The U.S. Federal Reserve will keep interest rates on hold for at least another couple of months, according to most economists polled by Reuters, as risks linger that inflation may resurge due to U.S. President Donald Trump’s tariff policies.
With most trade negotiations incomplete as the July 9 deadline for a 90-day pause on tariffs announced in April approaches, forecasters have been reluctant to change their already fragile economic outlook.
Rising concerns about U.S. debt and a deluge of bond issuance fuelled by a sweeping tax cut bill passed by the U.S. House of Representatives, but not the Senate, are not helping.
Data on Friday showed no signs of significant stress building in the labor market, suggesting the Fed is in no hurry to cut interest rates any time soon.
All but two of the 105 economists in the June 5-10 Reuters poll predicted the U.S. Federal Open Market Committee would keep the fed funds rate unchanged at its June 17-18 meeting in a 4.25%-4.50% range, where it has been since the start of the year.
Around 55% of economists - 59 of 105 - said the Fed would resume cutting next quarter, most likely in September and in line with interest rate futures pricing. That outlook has not changed from last month.
“As long as the labor market looks fine, we expect the FOMC to continue to stay on hold, and use rhetoric to bolster their inflation-fighting credibility. Until there is a cost, why signal otherwise?” said Jonathan Pingle, chief U.S. economist at UBS.
“At the moment ‘grey area’ seems more ‘charcoal’... the Committee is facing a substantial amount of uncertainty.”
Inflation expectations have remained elevated on predictions of high U.S. trade barriers. The administration has recently raised aluminum and steel tariffs to 50% from 25%.
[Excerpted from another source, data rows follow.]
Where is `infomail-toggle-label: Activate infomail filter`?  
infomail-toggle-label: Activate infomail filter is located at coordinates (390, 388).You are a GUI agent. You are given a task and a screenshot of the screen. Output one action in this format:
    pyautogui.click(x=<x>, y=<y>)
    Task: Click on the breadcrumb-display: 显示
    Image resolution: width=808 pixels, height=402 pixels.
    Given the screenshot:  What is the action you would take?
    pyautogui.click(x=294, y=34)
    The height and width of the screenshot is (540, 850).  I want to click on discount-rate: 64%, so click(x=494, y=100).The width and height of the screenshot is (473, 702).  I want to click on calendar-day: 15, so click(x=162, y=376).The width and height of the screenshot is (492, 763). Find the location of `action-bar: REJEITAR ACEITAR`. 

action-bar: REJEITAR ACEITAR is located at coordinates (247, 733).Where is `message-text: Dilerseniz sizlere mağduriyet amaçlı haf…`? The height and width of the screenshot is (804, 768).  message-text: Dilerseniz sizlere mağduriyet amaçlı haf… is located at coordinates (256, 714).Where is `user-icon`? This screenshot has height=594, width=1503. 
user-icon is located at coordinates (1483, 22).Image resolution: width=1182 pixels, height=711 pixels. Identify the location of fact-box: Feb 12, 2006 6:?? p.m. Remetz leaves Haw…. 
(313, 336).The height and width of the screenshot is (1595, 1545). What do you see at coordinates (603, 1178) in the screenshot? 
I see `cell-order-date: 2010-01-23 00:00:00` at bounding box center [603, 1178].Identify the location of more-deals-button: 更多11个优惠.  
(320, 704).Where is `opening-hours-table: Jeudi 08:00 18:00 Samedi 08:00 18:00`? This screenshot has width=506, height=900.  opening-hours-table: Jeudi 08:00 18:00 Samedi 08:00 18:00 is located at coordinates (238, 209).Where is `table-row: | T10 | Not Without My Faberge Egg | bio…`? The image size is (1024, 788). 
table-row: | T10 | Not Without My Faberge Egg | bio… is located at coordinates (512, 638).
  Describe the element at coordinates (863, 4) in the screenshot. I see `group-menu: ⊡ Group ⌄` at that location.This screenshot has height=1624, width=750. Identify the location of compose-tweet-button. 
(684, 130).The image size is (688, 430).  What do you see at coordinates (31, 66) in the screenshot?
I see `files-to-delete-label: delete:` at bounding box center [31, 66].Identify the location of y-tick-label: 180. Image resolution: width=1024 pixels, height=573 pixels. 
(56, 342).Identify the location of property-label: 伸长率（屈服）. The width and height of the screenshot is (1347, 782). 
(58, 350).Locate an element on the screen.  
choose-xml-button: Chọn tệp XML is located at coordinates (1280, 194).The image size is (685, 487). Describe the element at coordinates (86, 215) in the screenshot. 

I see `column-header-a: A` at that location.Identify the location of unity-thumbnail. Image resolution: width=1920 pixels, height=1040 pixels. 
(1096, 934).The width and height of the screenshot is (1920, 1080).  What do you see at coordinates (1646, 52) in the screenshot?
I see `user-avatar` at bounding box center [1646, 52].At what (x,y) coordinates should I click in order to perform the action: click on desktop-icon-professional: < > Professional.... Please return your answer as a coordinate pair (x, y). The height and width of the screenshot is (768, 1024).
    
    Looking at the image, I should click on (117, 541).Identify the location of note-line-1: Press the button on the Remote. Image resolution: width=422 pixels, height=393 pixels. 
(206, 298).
U.S. officials are currently engaged in trade talks with top Chinese officials in London, looking to secure a breakthrough.
In the meantime, consumers are expecting price pressures to surge in coming years, while economists predict inflation to remain well above the Fed’s 2% target until at least 2027.
A significant 42% minority of poll participants - 44 of 105 - expect the FOMC to resume cutting rates in the fourth quarter of 2025 or later, with 20 predicting no cuts this year.
“High tariffs are here to stay, and they will produce elevated inflation that is sustained well into 2026,” said James Egelhof, chief U.S. economist at BNP Paribas.
“The Fed will see little need to cut... the lesson we have from history is, if inflation becomes entrenched in the economy, it can be very hard and very costly to remove.”
There was no clear consensus on where the rate would be by end-2025, but about 80% of economists - 85 of 105 - predicted the fed funds rate in a 3.75%-4.00% range or higher.
Trump called for a full percentage point reduction to 3.25%-3.50% immediately on Friday.
The president’s signature bill making its way through Congress is expected to add $2.4 trillion to an already enormous $36.2 trillion debt pile, making a rate cut more unlikely.
“With more fiscal stimulus coming out of the tax and spending bill, the Fed sees less of a case for supporting the economy with lower interest rates,” said Bill Adams, chief economist at Comerica Bank.
“The fiscal policy looks set to push the deficit (higher)... exerting continued upward pressure on long-term interest rates that will be a headwind for credit-intensive parts of the economy like the housing market and business capital spending.”
The economy, which contracted 0.2% last quarter on a widening trade deficit, is forecast to grow just 1.4% this year, a sharp fall from 2.8% in 2024. Next year, it was predicted to expand 1.5%. That outlook was unchanged from May.